Wstałyśmy rano i pojechałyśmy na dworzec kolejowy w Białymstoku. Wsiadłyśmy w pociąg regio, który zawiózł nas do miejscowości Osowiec. Z tego punktu było bardzo blisko do twierdzy, ale też do głównej siedziby Biebrzańskiego PN. Poszłyśmy w pierwszej kolejności do głównego budynku, gdzie kupiłyśmy pamiątki oraz bilety wstępu do PN. W środku budynku była też wystawa, na której były pokazane wypchane zwierzęta, które występowały na terenie parku. Zwierzęta oczywiście pochodziły z wypadków. Ja nie lubię oglądać takich rzeczy, szybko zobaczyłam i wyszłam. Kolejno udałyśmy się pod twierdzę, którą można zwiedzać tylko i wyłącznie z przewodnikiem. Zwiedzanie jest o różnych godzinach, nie ma jakichś konkretnych, ale my załapałyśmy się akurat na ostatnie wejście, które było między godziną 13, a 14. Trwało ono do 15, bo o tej godzinie każdy miał już opuścić teren. Twierdza Osowiec znajduje się na terenie czynnej jednostki wojskowej. Dlatego jest tam dużo zasad, które trzeba przestrzegać. Przy wejściu trzeba mieć ze sobą dokument wydany w Polsce potwierdzający tożsamość. Może to być np. paszport, dowód osobisty, legitymacja studencka. Nie można fotografować budynków należących do wojska, tylko te zabytkowe. Ja zrobiłam tylko kilka zdjęć. Zwiedziłyśmy też takie muzeum, gdzie były pokazane różne dokumenty, banknoty, mapy, hełmy, ubrania i wszystko co dotyczy wojska. Fajnie się wybrać na taką wycieczkę. Jest to naprawdę niezwykłe doświadczenie.

 Siedziba Biebrzańskiego PN


Po zwiedzaniu twierdzy przyszła pora na spacer po parku narodowym. Mapkę miałyśmy, a na niej zaznaczone punkty widokowe i wyznaczone szlaki. Niestety miałyśmy pecha i kiedy byłyśmy w twierdzy strasznie padało, może nie cały czas.

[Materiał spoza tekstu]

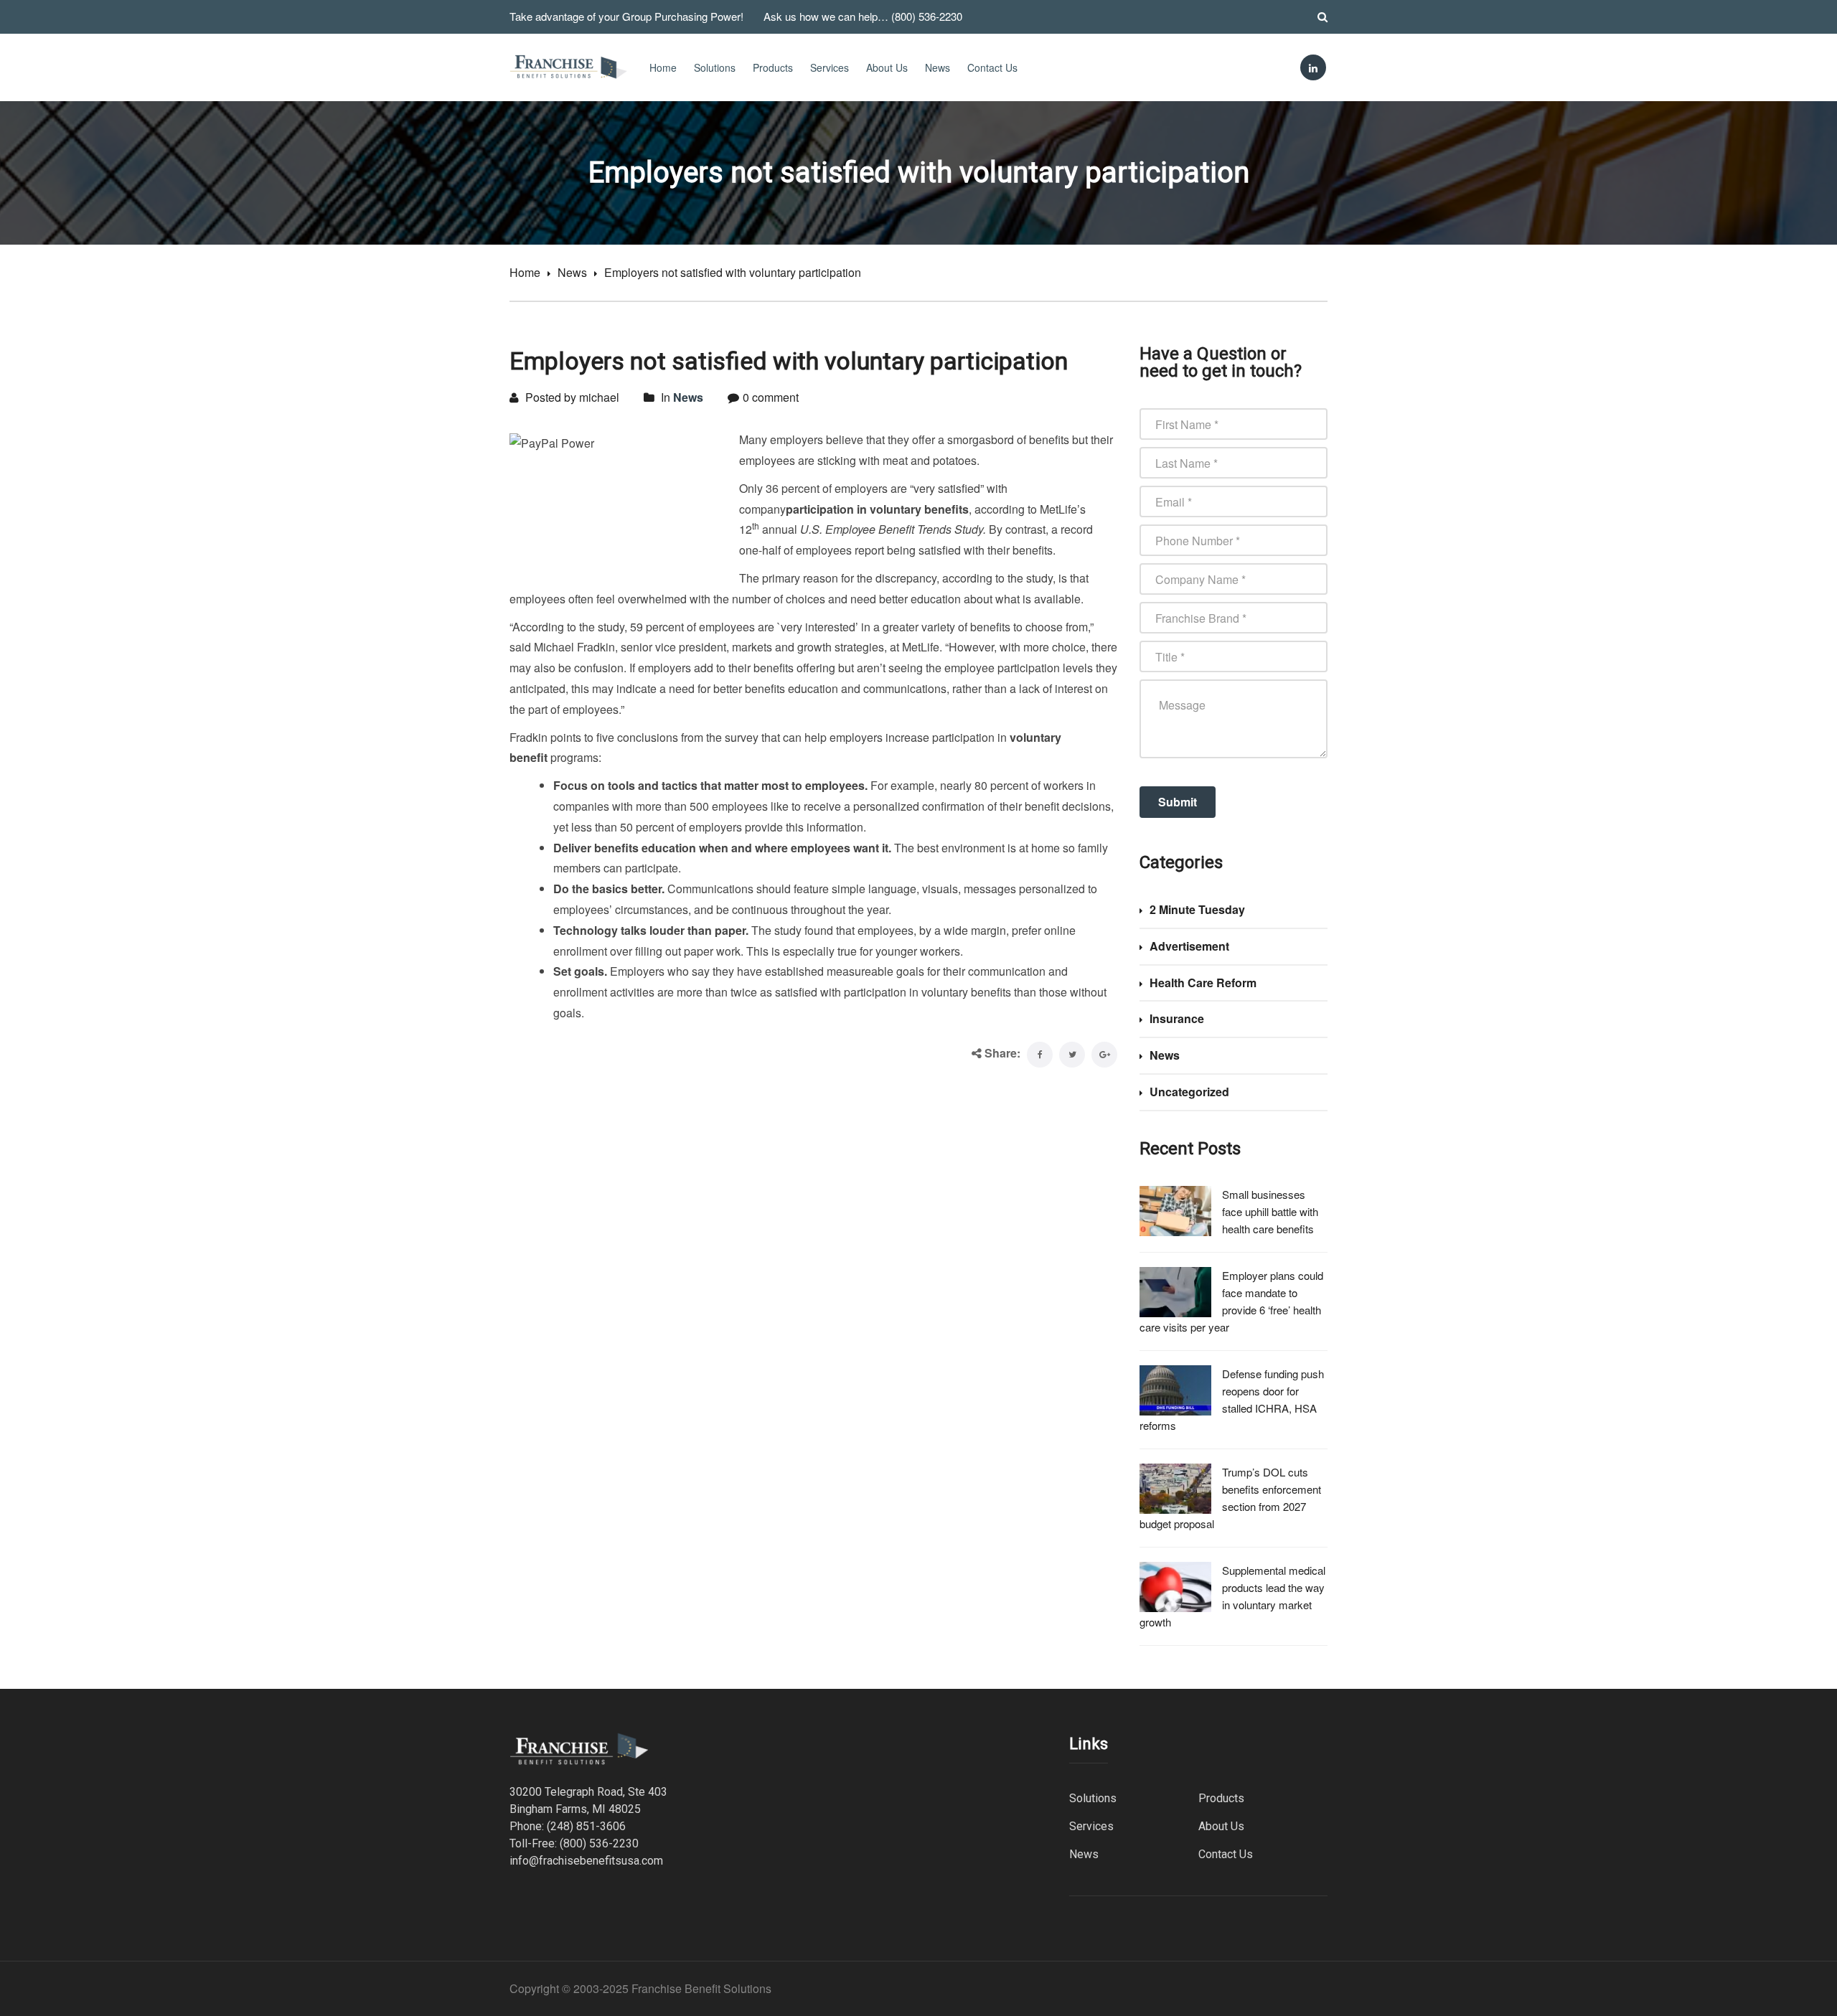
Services (829, 67)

Jak wyszłyśmy było jeszcze gorzej, ale park musiałyśmy zwiedzić. Miałyśmy kurtki przeciwdeszczowe, ja niestety miałam tenisówki, które były całkowicie przemoczone, do tego wszędzie błoto i kałuże. Jednak się nie poddałyśmy i ruszyłyśmy w kierunku pierwszego punktu widokowego.

Ja na szlaku


Pierwszy punkt widokowy i ogromne rozczarowanie na mojej twarzy. Nie można zrobić fajnych zdjęć, wszystko zarośnięte drzewami. Miałam nadzieję, że może drugi punkt poprawi mi humor, ale też się tak nie stało. Nie polecam nikomu chodzić po parku w taką pogodę i tyle kilometrów tylko po to by nic nie zobaczyć. Musiałam się sporo namęczyć,żeby te zdjęcia z przybliżenia jakoś wyszły.

 Pierwszy punkt widokowy
Widok z drugiego punktu, jeszcze bardziej mnie rozczarował niż poprzedni


Doszłyśmy d głównej drogi, poza granicę parku, szukając autobusu. To był jeden z naszych najgorszych pomysłów tych wakacji. Szłyśmy wprost przed siebie główną drogą, ani jednego człowieka. Zobaczyłyśmy po drodze dworzec kolejowy, z którego przyjechałyśmy, po drugiej stronie. Dobra, pomyślałyśmy wracamy pociągiem, autobusu nie ma żadnego. Na dworzec nie dało się przejść. Trzeba było dojść aż do przejścia kolejowego, które było ponad kilometr dalej, więc cały czas oddalałyśmy się od naszego punktu powrotu. Nadal ani jednego autobusu ani przystanku. W końcu udało nam się przejść na drugą stronę i znowu ponad kilometr szłyśmy koło torów ścieżką rowerową. To było strasznie wyczerpujące. A wystarczyło nie wychodzić z parku tylko wrócić się w kierunku Twierdzy Osowiec. Czasami jednak ludzie mają głupie pomysły :)

Po wyjściu z PN


Na szczęście udało nam się złapać wcześniejszy pociąg, cudem jakimś,bo do kolejnego było z jakieś 2 godziny. To był wyczerpujący dzień.

INFORMACJE PRAKTYCZNE:

1) TRANSPORT
Zdecydowanie własny samochód, to najmądrzejsze rozwiązanie. My nie miałyśmy wyjścia, autobusów nie było, więc został tylko pociąg. W pierwszą stronę przewozy regionalne, gdzie tych pociągów jest naprawdę bardzo mało, w drugą stronę intercity. Oto ile zapłaciłyśmy:
- 3 bilety( normalny i 2 studenckie) na regio = 28,90zł
- 3 bilety (normalny i 2 studenckie) na intercity = 39,60zł
W Osowcu bilety kupujemy tylko w pociągu.

2) PAMIĄTKI, JEDZENIE
Jedynym miejscem, gdzie coś można kupić jest siedziba Biebrzańskiego PN. Magnesy, pocztówki, przewodniki itp. Ewentualnie w środku muzeum twierdzy. Nawet nie ma miejsca w okolicy, by zrobić zakupy spożywcze. Po drodze widziałam tylko jeden sklep, w którym nie można było nic kupić, jedynie cały sklep :) Do takiego wyjazdu trzeba się naprawdę dobrze przygotować. Ja to mówię jako ktoś kto nie ma własnego samochodu, wszystko to co podaję dotyczy najbliższej okolicy.

3) BILETY
Za 3 bilety do PN zapłaciłyśmy 12 zł. Czyli ulgowe po jakieś 3zł, a normalny 6zł.
Za zwiedzanie twierdzy razem wyszło 28,50zł, bilety normalne łącznie z przewodnikiem(zależy od ilości osób, podział kosztów).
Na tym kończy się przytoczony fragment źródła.